Improvements in health over the past 100 years have generated prodigious increases in living standards, far more than is measured by conventional national income statistics.
That is the central finding of new research by Kerry-Jane Hickson, presented to the Economic History Society's Annual Conference on Friday 8 April. Her results indicate the high value of spending on health care.
National income statistics do not include the health of the nation, an important part of the standard of living. Omitting health improvements means that the rise in gross domestic product (GDP) over the twentieth century understates the real rise in living standards.
Miss Hickson's research fills this void by providing more accurate, health-adjusted estimates of twentieth century GDP growth. As well as creating a more precise analysis of twentieth century health and economic welfare, the research provides a superior indication of the value of health care spending.

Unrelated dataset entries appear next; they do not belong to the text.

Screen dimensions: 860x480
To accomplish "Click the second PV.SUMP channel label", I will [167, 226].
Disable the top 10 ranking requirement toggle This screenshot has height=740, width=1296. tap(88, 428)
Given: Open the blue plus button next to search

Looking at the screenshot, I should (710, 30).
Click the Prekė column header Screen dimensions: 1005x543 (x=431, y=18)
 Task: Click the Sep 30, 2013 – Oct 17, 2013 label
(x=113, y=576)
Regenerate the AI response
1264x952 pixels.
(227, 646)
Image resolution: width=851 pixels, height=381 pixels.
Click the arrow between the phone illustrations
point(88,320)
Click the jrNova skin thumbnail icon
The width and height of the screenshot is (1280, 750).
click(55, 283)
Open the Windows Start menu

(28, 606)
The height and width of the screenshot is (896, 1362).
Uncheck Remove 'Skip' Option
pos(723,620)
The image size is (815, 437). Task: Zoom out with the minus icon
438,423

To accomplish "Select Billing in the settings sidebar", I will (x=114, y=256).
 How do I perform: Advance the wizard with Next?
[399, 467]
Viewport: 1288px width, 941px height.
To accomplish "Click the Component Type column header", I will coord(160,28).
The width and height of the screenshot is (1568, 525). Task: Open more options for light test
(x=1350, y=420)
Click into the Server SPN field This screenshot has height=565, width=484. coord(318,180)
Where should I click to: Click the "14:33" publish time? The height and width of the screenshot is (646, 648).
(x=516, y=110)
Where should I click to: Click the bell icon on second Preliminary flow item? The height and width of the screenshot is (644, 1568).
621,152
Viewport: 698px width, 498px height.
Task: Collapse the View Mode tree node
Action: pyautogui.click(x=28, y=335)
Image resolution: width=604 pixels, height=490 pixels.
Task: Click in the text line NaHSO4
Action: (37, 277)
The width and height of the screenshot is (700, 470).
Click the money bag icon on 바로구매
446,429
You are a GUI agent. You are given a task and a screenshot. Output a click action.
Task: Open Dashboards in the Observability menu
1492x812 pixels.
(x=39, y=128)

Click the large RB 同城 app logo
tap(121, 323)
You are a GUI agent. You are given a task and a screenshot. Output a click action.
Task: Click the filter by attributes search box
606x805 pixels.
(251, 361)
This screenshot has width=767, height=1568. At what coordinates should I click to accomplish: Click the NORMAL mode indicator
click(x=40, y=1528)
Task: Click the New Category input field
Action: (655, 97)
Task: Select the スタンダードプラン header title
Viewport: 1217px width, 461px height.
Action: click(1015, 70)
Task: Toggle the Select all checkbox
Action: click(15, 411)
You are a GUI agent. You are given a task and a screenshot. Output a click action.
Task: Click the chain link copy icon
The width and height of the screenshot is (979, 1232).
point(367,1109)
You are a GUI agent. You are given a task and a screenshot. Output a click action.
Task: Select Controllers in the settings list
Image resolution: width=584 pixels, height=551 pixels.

Twentieth century death rates are used for mortality, while health is represented by four major twentieth century diseases and disabilities: blindness, cancer (breast and stomach) and tuberculosis. As well as adjusting GDP, the research charts the twentieth century health and welfare history related to sufferers of these health problems. The key findings of this three-year study, are:
The contribution of improved mortality, since the introduction of the NHS, has been at least 56 per cent to overall GDP growth.
Mortality improvements have contributed at least 1.3 per cent to average annual GDP growth for the twentieth century.
The 'health standard of living': the extent to which sufferers were able to lead a full and normal life, doubled in the twentieth century, from 30 to 60 per cent, for the average burden of the most significant diseases in the economy (100 per cent being a completely health life year and 0 per cent being equivalent to death).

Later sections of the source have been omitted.